Não é difícil imaginar Bolsonaro recorrendo ao auxílio emergencial do Centrão para barrar no Congresso “a tentativa de golpe das elites comuno-globalistas contra um governo que representa a alma do povo”. Também não é difícil imaginar um cenário em que as Forças Armadas e/ou as forças policiais (ou parte dessas corporações) estejam dispostas a atender ao apelo patriótico do capitão. No planeta Bozo, ordem significa arbítrio e AI-5 quer dizer democracia. Bolsonaro está para o caos como o peixe está para a água. Sem caos, ele morre asfixiado.

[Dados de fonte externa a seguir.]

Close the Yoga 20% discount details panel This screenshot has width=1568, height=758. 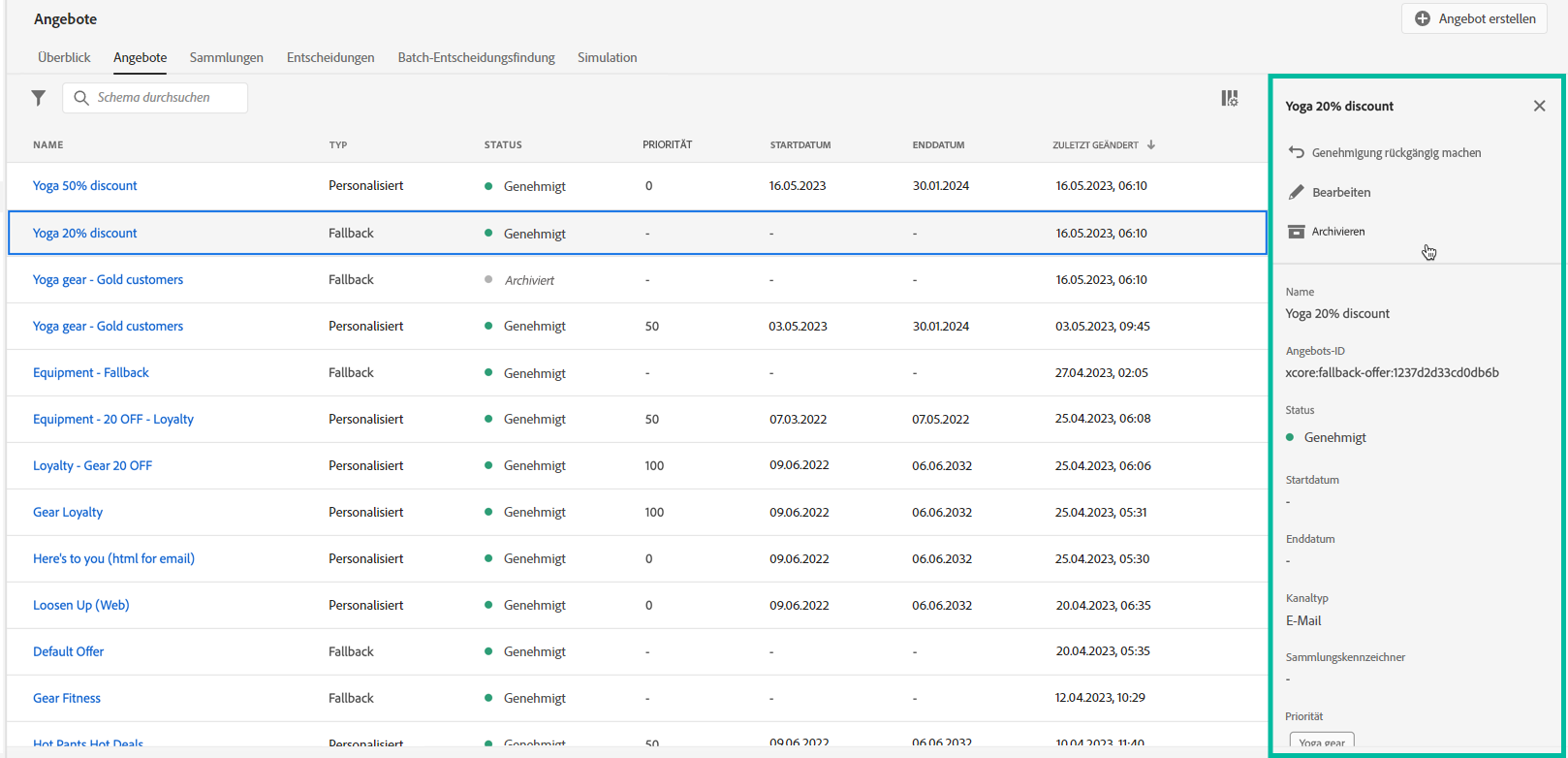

Como a história demonstrou diversas vezes, em certas circunstâncias a calamidade se transforma em tábua de salvação para aquele que a produziu. Não podemos saber se tal manobra será exitosa no caso de Bolsonaro. Mas podemos apostar que ele tentará fazê-la. Por isso, é bom que se esqueça do roteiro dos impeachments de Fernando Collor e de Dilma Rousseff se quisermos entender o que está em questão agora. Bolsonaro já anunciou, com dois anos de antecedência, que tentará melar o jogo em 2022 caso seja derrotado. Por que não faria o mesmo antes, com mais margem para se vitimizar? Não haverá saída fácil ou rápida (nem, provavelmente, desprovida de violência física) para a imensa, monumental, indescritível crise em que o país mergulhou.